Il termine trench ormai viene utilizzato per chiamare qualsiasi capo generico impermeabile. L’origine è fondamentale e deve essere rigorosamente inglese e dev’essere in gabardina di cotone. In realtà questo particolare soprabito presenta delle caratteristiche specifiche. Quali sono?

Il doppiopetto

Il doppiopetto permette di proteggersi meglio dall’acqua e dal vento grazie alla sovrapposizione delle due parti davanti del cappotto.

Il sottogola

Si tratta di una striscia di tessuto ripiegata che permette di alzare o abbassare il colletto.

La manica raglan

La manica raglan è caratterizzata dalla cucitura che parte dal collo, arriva sotto all’ascella e attraversa la scapola in modo parallelo alla cucitura anteriore per poi terminare di nuovo sul collo.

La cintura

La cintura serve a mantenere chiuso il trench e può essere impreziosita da bottoni e anelli metallici.
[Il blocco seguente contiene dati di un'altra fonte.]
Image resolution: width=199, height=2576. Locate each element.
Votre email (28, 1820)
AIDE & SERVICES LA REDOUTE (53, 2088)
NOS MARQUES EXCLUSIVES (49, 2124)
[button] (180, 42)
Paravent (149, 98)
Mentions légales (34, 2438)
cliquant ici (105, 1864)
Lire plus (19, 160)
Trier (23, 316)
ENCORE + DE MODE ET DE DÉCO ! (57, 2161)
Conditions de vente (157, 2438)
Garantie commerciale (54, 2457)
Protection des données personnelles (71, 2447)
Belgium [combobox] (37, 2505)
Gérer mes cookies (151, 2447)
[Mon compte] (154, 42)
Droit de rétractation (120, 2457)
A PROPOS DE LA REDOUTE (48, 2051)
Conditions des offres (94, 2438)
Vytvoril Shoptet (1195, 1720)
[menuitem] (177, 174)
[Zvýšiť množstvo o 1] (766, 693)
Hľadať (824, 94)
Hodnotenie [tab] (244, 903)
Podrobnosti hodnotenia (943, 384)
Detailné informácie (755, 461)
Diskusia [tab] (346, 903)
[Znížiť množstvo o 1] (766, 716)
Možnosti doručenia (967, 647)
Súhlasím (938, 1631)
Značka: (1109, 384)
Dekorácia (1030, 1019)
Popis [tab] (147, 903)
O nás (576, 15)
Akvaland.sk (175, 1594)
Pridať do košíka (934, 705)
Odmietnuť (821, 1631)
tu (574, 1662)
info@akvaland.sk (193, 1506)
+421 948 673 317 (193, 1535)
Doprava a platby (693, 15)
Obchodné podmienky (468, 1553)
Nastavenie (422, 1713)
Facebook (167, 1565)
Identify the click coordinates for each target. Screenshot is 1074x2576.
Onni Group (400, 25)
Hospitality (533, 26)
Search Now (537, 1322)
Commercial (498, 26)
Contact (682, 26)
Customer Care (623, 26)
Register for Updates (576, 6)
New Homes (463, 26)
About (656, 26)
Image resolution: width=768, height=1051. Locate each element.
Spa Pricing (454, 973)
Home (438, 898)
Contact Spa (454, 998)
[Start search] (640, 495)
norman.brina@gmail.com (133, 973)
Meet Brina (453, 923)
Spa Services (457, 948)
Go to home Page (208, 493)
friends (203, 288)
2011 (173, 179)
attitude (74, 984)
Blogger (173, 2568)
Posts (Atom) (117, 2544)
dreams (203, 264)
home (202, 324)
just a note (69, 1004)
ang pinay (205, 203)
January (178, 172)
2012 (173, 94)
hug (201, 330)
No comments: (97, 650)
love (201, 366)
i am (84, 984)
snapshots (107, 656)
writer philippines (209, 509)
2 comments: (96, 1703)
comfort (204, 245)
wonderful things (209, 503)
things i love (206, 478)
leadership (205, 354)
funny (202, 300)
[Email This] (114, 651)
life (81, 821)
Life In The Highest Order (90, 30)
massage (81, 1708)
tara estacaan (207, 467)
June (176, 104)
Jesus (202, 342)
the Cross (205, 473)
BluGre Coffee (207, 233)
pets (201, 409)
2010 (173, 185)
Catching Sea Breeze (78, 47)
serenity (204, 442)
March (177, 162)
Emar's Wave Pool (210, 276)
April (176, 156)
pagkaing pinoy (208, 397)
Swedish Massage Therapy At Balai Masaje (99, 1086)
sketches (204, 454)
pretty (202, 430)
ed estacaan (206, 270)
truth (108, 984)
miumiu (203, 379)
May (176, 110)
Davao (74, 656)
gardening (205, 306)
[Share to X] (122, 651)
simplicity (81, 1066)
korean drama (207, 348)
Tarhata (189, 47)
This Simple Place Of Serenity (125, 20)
In passato veniva usato dai soldati per mettere la spada o la pistola.

I cinturini ai polsi

Permettono di isolare l’apertura sui polsi in modo tale da non far entrare l’acqua in caso di pioggia.

Il piegone posteriore

Si tratta dello spacco. Deve essere ampio sul dietro in modo tale da non impedire la camminata. Possono essere anche due ma realizzati lateralmente.

La falda a mantello sulla schiena

Questa piccola mantella fa defluire l’acqua verso il basso.

Le tasche oblique

Le tasche dono oblique e si chiudono con dei bottoni. Devono essere anche capienti.

La patta

Si trova sul pettorale destro negli uomini mentre in quello sinistro nelle donne.